Laurel Hubbard est une haltérophile néo-zélandaise de 43 ans, qui s'apprête à marquer tout simplement l'histoire des Jeux !

L'haltérophile néo-zélandaise, Laurel Hubbard, la toute première athlète ouvertement transgenre aux Jeux olympiques
L'haltérophile néo-zélandaise, Laurel Hubbard, la toute première athlète ouvertement transgenre aux Jeux olympiques © AFP / ADRIAN DENNIS

Si elle devient l'haltérophile la plus âgée présente aux JO, et si toutes les caméras vont se braquer sur cette championne, c'est surtout parce qu'elle va devenir la toute première athlète ouvertement transgenre à disputer une compétition olympique. 

La Néo-Zélandaise est engagée dans la catégorie des plus de 87 kilos chez les femmes. Une première très médiatisée, mais bien malgré elle, très discrète dans les rares interviews qu'elle a accordées, elle n'a cessé de répéter ne surtout pas vouloir devenir un porte étendard des transgenres. 

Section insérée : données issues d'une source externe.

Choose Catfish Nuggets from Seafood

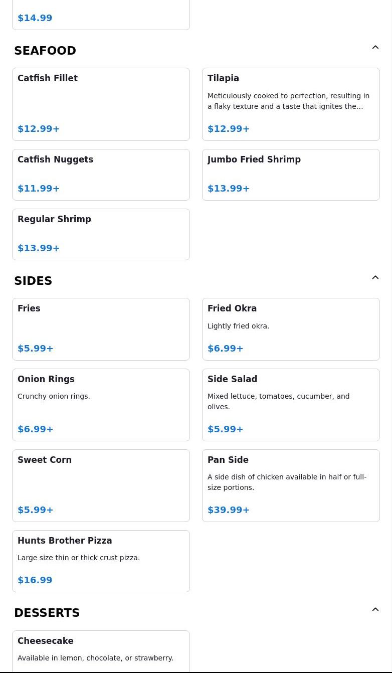(101, 175)

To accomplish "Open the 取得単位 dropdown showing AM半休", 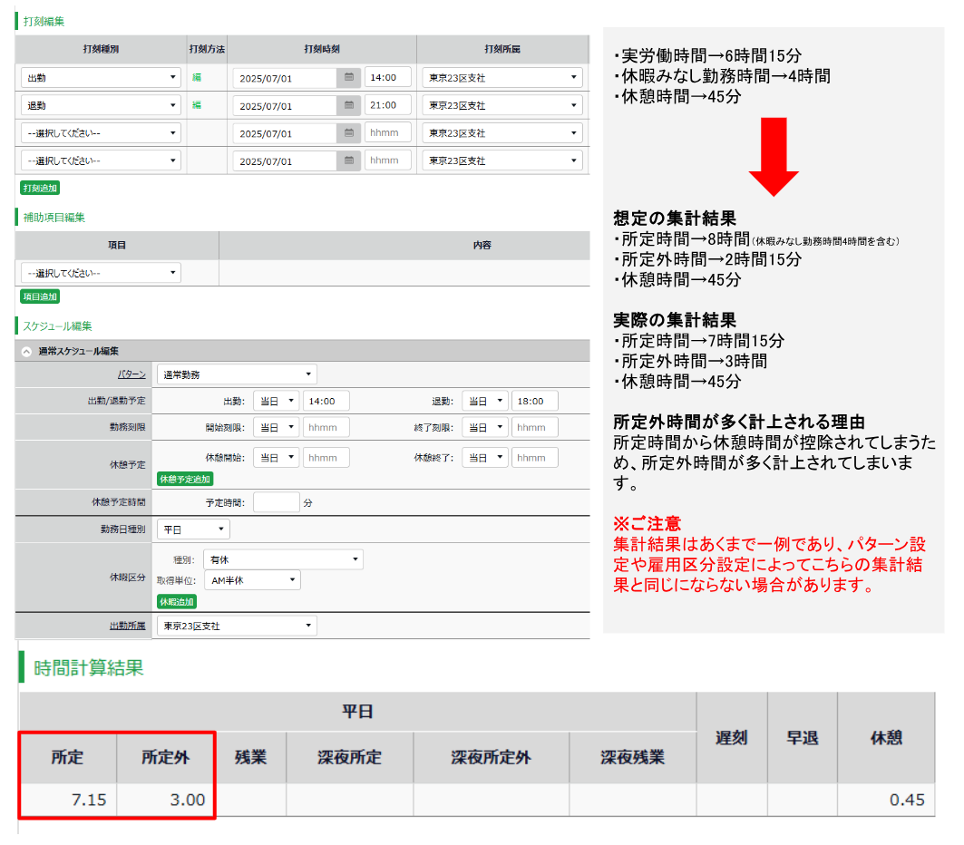I will coord(251,580).
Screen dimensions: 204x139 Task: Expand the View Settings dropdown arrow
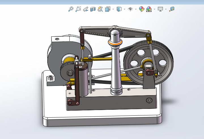pos(166,9)
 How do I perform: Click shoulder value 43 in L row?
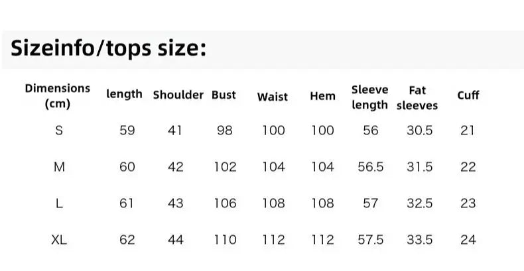tap(176, 203)
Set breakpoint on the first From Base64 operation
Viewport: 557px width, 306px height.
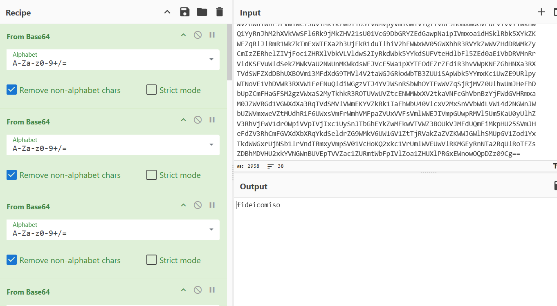[x=212, y=35]
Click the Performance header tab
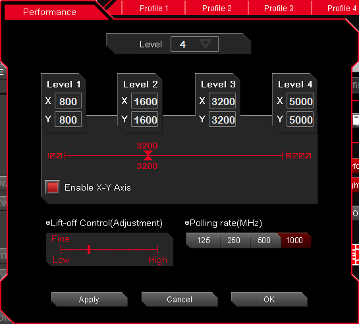This screenshot has height=324, width=359. [49, 12]
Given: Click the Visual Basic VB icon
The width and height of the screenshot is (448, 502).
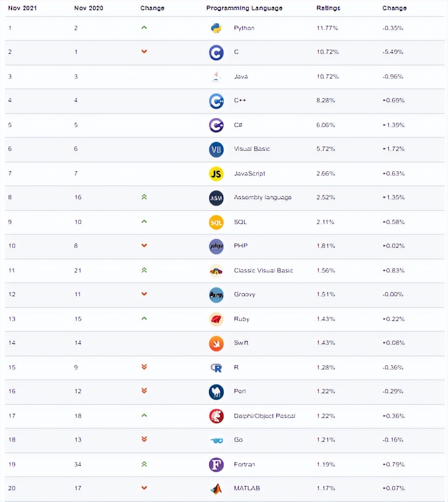Looking at the screenshot, I should click(x=216, y=149).
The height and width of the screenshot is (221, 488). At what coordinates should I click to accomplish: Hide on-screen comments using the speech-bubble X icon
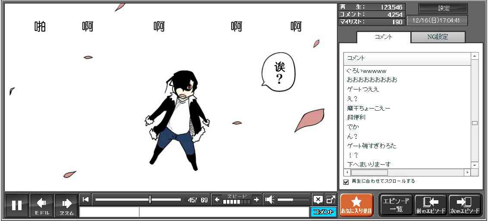point(318,199)
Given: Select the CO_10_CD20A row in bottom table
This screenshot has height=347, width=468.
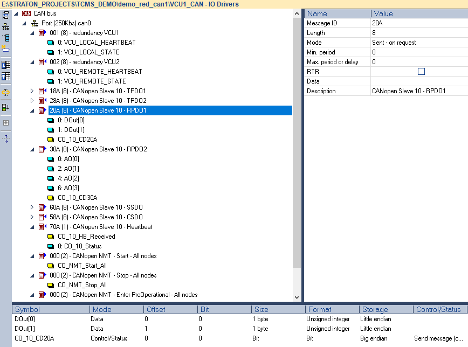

Moi, je veux juste faire ce pourquoi je suis là et être moi-même, c'est tout

Quant aux interrogations que posent ses avantages physiques supposés de son passé d'homme, elle et son entourage répondent qu'elle a passé avec succès tous les tests de testostérone, notamment imposés non seulement par la Fédération néo zélandaise, mais aussi par le Comité international olympique. Quant à l'haltérophilie, elle pratiquait déjà ce sport très masculin, explique-t-elle "pour tenter de devenir pareil, de devenir un vrai homme, entre guillemets", comme elle dit, en s'apercevant que cela ne fonctionnait pas. C'est là, il y a plus de dix ans, qu'elle a commencé sa transformation. 

Sélectionnée début juillet pour les Jeux seulement, elle espère décrocher une médaille, entourée de sa fédération pour faire face à toutes les critiques qui pourraient pleuvoir.